» **Records**

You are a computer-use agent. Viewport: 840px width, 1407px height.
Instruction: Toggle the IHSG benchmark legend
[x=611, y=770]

* * *

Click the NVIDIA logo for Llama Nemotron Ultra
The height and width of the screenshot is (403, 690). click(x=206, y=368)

...

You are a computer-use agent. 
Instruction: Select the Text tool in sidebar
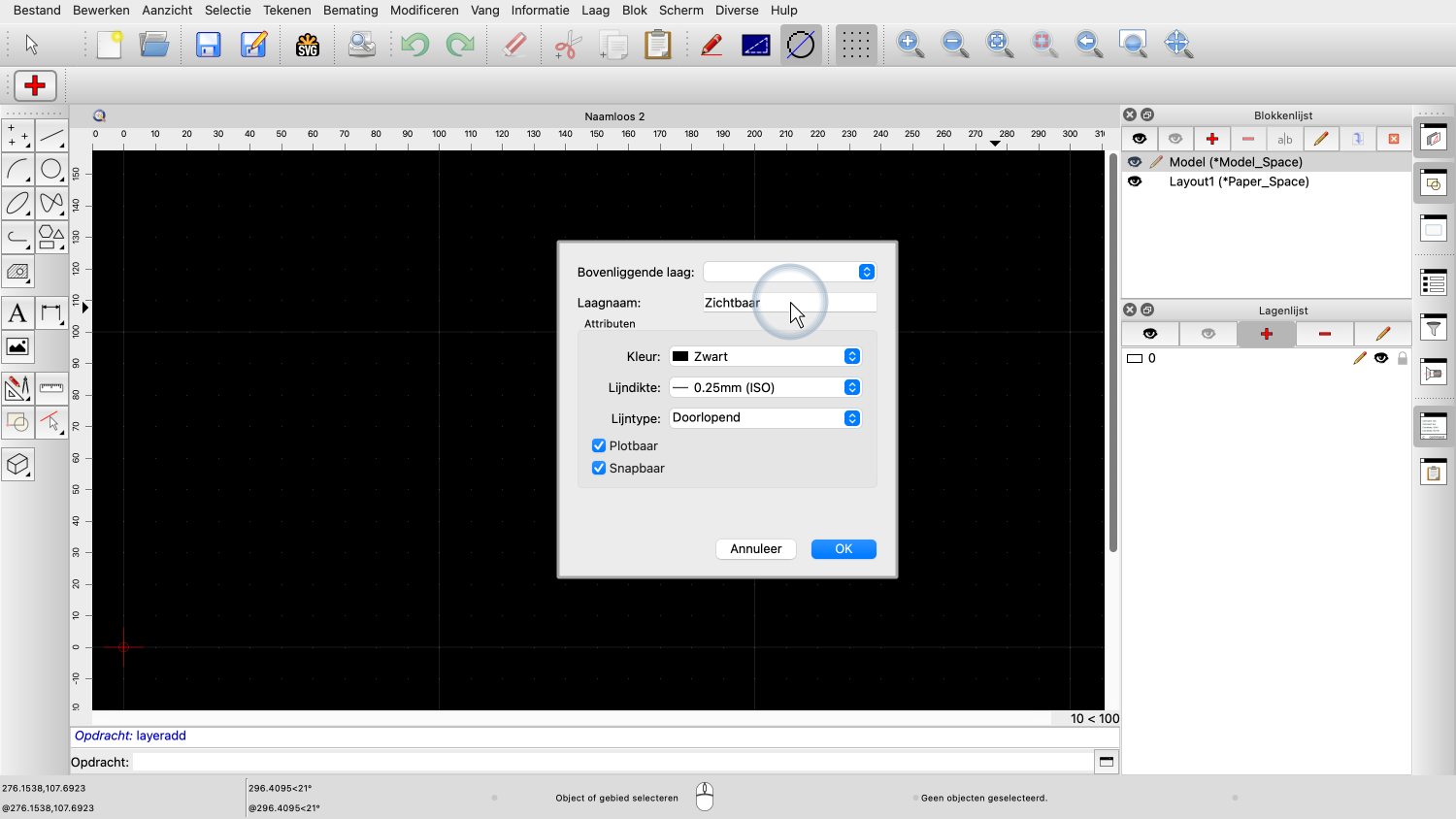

» **Request**
List every line above that contains the word "width".

» **Exercise response**
You are a computer-use agent. Viewport: 840px width, 1407px height.
The height and width of the screenshot is (403, 690). click(x=206, y=368)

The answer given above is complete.